» **WHAT TO PRODUCE**: Reproduce, without any change, the rows from the beginning up to and including the line with "click(x=271, y=191)".

* BEGIN *

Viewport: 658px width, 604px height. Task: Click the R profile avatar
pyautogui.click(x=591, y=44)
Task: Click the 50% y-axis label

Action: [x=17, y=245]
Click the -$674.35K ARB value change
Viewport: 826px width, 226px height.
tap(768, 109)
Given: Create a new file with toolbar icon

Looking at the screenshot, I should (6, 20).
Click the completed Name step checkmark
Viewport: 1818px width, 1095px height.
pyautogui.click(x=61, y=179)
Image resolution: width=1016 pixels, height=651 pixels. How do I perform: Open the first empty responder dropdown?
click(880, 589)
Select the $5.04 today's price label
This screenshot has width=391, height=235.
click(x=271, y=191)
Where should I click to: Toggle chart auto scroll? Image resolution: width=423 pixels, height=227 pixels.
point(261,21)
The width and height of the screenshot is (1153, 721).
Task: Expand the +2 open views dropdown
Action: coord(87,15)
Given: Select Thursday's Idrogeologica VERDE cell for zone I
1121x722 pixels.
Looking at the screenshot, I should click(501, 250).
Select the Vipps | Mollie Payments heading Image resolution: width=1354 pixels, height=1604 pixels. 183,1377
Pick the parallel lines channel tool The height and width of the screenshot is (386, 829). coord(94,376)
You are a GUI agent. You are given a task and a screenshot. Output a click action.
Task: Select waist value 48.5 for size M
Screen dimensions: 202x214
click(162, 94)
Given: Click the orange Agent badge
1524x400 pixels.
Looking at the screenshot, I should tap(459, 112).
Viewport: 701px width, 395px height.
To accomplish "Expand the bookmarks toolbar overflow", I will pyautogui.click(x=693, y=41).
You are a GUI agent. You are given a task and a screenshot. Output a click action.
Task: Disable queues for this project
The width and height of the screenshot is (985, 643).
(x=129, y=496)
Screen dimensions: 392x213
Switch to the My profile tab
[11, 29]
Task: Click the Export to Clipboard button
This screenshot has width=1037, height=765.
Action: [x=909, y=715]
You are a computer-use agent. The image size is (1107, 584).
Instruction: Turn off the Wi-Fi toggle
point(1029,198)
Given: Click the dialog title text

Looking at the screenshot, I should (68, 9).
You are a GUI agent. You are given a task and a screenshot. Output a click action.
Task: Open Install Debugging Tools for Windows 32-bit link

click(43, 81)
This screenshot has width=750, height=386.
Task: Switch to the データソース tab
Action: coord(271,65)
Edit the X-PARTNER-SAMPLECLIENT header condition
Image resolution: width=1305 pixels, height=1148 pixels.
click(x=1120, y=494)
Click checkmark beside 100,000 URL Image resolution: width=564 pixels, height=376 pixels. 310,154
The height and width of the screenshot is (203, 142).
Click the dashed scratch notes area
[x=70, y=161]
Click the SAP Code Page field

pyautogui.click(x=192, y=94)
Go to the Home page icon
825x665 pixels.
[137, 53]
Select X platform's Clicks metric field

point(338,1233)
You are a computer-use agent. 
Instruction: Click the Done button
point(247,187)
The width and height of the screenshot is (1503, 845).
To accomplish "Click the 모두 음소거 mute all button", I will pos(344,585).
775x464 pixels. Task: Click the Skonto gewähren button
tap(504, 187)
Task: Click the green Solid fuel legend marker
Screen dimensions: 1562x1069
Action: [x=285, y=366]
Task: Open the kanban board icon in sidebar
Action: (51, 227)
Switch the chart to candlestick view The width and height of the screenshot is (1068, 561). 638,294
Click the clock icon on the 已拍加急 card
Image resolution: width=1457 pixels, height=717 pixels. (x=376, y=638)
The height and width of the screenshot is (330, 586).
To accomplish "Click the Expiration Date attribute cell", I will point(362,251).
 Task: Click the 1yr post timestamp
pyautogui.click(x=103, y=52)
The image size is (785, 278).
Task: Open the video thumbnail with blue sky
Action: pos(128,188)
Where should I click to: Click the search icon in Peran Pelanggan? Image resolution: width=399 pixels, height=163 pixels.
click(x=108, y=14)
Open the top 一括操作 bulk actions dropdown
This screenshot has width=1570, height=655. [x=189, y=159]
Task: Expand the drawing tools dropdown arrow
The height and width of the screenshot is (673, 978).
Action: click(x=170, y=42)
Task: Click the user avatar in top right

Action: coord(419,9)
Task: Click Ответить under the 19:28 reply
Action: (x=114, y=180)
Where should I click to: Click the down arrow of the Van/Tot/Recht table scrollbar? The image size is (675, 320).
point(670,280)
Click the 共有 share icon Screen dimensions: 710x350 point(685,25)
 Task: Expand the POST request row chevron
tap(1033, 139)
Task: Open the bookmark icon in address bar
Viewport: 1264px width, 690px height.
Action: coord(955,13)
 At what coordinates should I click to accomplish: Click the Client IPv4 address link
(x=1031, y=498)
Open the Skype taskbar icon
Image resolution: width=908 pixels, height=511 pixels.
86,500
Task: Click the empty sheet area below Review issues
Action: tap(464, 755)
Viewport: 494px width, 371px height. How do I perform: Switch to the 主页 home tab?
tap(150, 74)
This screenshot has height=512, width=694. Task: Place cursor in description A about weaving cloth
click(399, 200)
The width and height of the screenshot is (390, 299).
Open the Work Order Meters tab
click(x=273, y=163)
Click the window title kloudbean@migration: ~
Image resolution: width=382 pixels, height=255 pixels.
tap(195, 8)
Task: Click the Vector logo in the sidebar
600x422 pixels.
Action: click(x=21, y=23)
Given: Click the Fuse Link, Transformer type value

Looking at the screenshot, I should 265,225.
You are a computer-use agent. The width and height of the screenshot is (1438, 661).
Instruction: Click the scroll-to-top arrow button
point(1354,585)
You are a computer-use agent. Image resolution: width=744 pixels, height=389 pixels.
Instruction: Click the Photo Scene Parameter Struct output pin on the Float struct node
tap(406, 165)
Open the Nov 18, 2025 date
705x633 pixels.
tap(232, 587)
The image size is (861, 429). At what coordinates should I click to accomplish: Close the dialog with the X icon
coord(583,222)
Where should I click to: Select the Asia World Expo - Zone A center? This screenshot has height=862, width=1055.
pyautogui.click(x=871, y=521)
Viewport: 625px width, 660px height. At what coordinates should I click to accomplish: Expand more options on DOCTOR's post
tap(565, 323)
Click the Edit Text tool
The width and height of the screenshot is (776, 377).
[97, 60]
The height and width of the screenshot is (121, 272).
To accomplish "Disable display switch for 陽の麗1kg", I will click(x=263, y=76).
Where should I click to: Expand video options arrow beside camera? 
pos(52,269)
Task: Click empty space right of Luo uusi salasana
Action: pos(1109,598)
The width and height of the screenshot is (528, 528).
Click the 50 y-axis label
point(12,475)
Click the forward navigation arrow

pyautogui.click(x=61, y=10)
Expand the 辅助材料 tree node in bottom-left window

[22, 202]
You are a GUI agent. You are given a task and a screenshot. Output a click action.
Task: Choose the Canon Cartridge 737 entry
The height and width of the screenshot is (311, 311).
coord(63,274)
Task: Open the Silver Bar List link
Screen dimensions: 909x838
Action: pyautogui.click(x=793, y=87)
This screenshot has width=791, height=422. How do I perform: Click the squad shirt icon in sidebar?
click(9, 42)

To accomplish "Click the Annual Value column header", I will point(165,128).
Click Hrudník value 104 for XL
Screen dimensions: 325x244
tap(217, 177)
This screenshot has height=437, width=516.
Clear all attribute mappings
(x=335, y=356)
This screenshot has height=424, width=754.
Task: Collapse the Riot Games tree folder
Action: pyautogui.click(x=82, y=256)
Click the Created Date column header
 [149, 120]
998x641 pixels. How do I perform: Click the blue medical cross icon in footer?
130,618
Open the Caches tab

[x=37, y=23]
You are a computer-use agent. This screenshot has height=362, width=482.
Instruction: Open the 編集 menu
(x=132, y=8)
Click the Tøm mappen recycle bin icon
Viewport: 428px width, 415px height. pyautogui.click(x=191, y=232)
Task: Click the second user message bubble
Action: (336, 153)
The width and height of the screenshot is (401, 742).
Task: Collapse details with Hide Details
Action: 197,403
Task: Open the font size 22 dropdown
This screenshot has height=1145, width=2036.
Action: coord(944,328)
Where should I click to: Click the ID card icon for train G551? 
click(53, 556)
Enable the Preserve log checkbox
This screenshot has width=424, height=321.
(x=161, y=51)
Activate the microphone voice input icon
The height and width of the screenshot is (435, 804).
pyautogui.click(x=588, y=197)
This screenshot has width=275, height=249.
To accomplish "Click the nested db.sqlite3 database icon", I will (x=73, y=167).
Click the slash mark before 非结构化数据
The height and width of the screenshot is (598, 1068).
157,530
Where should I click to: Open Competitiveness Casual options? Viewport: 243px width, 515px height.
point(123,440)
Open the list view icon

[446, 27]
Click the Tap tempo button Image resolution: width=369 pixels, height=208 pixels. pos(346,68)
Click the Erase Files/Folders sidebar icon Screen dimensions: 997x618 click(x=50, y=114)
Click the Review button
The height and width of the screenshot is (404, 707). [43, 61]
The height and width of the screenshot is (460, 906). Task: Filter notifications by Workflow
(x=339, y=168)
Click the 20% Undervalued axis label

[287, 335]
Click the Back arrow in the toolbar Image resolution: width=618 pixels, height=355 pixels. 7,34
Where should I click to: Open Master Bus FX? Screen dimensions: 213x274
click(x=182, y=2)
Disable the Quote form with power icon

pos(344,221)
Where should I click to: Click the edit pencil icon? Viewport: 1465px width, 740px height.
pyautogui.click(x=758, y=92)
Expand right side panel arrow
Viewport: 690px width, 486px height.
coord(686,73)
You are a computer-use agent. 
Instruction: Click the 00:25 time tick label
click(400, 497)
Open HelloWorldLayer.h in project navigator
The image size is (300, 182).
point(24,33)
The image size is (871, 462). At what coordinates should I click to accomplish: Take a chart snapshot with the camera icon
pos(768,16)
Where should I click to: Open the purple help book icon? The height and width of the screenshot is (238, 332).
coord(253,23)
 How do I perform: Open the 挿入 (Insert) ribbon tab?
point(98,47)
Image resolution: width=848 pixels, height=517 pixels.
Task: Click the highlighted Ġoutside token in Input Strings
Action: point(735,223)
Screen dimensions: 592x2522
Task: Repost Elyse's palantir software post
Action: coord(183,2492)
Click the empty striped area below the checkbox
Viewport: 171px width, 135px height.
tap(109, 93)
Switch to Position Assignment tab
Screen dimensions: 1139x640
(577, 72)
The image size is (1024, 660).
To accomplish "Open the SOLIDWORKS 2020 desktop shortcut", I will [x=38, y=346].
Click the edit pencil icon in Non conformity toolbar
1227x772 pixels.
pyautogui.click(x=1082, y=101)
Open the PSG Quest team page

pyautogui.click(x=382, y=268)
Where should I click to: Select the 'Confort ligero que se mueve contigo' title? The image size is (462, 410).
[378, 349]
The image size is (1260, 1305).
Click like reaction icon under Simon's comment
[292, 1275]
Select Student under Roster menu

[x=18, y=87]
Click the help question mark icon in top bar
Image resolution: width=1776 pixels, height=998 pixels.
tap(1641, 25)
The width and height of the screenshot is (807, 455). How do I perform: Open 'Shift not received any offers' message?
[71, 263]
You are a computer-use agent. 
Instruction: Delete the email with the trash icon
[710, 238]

* END *

» **FULL SOLUTION**:
Viewport: 658px width, 604px height. Task: Click the R profile avatar
pyautogui.click(x=591, y=44)
Task: Click the 50% y-axis label

Action: [x=17, y=245]
Click the -$674.35K ARB value change
Viewport: 826px width, 226px height.
tap(768, 109)
Given: Create a new file with toolbar icon

Looking at the screenshot, I should (6, 20).
Click the completed Name step checkmark
Viewport: 1818px width, 1095px height.
pyautogui.click(x=61, y=179)
Image resolution: width=1016 pixels, height=651 pixels. How do I perform: Open the first empty responder dropdown?
click(880, 589)
Select the $5.04 today's price label
This screenshot has width=391, height=235.
click(x=271, y=191)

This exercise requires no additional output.